You are viewing a plain text version of this content. The canonical link for it is here.

Posted to user@uima.apache.org by Andrew Serff <li...@serff.net> on 2007/07/02 21:47:21 UTC

UIMA Beginners Help?

Hello.  I'm very new to the whole world of data mining and have stumbled 
upon UIMA within the last week or so.  I'm trying to go through all the 
documentation and just create a simple application but am hitting some 
road blocks and was wondering where I can find some newbie help. I 
realize this is sorta of long, so I appreciate any help anyone can give. 

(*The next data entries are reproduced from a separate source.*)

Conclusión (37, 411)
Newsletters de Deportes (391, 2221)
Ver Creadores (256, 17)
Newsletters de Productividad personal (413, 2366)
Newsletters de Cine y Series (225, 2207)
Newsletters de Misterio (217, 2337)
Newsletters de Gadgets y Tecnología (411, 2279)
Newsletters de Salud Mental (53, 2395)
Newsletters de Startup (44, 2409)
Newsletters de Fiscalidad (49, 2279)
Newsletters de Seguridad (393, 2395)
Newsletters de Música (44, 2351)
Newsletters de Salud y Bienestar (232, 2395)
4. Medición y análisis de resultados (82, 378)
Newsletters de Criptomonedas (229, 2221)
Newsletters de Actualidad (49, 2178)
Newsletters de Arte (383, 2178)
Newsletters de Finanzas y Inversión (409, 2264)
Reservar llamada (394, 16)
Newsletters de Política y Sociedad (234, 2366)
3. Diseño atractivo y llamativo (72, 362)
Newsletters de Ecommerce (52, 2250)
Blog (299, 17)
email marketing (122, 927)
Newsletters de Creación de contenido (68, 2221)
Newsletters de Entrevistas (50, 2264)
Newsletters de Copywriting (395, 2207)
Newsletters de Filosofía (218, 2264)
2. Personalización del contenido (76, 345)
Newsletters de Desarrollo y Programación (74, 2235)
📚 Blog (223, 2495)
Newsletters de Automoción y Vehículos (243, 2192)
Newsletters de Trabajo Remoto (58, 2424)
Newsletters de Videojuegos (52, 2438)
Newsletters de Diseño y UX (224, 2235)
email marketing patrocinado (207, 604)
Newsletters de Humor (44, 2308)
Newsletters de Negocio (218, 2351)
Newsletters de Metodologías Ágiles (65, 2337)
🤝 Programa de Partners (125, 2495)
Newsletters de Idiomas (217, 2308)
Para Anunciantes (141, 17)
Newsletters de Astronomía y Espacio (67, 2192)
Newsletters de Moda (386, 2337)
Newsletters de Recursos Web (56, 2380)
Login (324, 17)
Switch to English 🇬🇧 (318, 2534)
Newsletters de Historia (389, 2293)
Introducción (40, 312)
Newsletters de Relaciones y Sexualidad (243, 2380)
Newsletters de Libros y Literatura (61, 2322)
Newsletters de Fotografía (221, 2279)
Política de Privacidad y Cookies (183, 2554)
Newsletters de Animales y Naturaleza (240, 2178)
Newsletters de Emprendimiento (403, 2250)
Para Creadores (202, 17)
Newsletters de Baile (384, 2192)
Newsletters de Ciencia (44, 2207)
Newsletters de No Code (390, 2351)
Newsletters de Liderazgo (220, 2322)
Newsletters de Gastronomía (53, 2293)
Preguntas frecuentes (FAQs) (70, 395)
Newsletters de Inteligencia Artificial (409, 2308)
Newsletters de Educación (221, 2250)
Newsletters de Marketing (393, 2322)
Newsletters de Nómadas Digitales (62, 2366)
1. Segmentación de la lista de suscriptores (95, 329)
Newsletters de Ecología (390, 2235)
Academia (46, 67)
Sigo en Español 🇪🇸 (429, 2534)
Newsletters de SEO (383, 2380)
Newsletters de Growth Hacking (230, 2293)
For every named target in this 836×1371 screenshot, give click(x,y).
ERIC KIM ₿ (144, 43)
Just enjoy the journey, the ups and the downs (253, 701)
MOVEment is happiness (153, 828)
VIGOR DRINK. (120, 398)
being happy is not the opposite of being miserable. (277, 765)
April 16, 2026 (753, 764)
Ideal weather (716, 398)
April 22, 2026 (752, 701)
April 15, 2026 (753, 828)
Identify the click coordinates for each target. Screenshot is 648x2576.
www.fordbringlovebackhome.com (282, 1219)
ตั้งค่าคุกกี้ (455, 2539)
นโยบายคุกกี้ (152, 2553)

First I have a question: What is the difference between a CAS and a JCas 
and why would I want to use one over the other?  Is this determined by 
the AEs I'm using (i.e. if they are implemented by extending a 
JCas_*_impl) or is there some other reason?  It seems the CAS is more 
developed and has things like CasPools, ability to make CASes with 
multiple AEs, Consumers, etc.  Should I just be using the CAS interface 
and forget about JCas?

My main issue right now is that I can't figure out how to set inputs for 
an AE.  I can't find any examples of how to do it.  See the description 
below of what I'm trying to do:

I'm trying to use some pre bundled AEs to parse some text.  I basically 
want to do Named Entity Extraction on text.  So I wrote a simple 
application that first does Sentence Boundary detection and prints out 
the sentences that it finds.  That was easy enough.  So now I would like 
to take those sentences and feed it into the named entity AE.  Both the 
Sentence Boundary AE and the NE AE I'm using are from the JULIE lab 
(http://www.julielab.de).  Reading the documentation for the NE AE it 
says that is requires inputs as Sentences (the output of the Sentence 
Boundary AE).  I cannot figure out how to set those inputs and am stuck 
at this point.  Once I figure that out, I think I'll be getting NEs out 
of the CAS. 

So now all that being said, I'm also not sure I'm coding this process 
the way I'm supposed to.  I eventually want to build all this into a 
distributed architecture with many threads running constantly processing 
using a pool of extractors.  I want to be able to submit documents to 
the named entity extractor, then persist the named entities in a 
database.  I would like to have multiple entry points into the extractor 
(i.e. adhoc (here is a doc, extract it now)) or using a collection 
reader to pull mulitple docs in at once and parse them all.  Right now, 
my simple application has 2 CASes and 2 AnalsysEngines (one for Sentence 
Detection and one for NE Extraction).  It seems like I would just want 
to make one AE that does the Sentence Detection and passes it on to the 
NE extractor, but I don't get how you do this.  Do I need to make a new 
AE and define these things in the xml that describes it?  Or is this a 
CPE? 

If anyone has a simple NE example application that could point me in the 
right direction, that would be great.  

Thanks!
Andrew

Re: UIMA Beginners Help?

Posted by Katrin Tomanek <to...@coling-uni-jena.de>.

Hi,

> All this said, it appears to me that UIMA-JNET doesn't actually require
> any prior annotations on the CAS that it gets but generates its own
> sentences internally.  Are you sure you aren't doing unnecessary work?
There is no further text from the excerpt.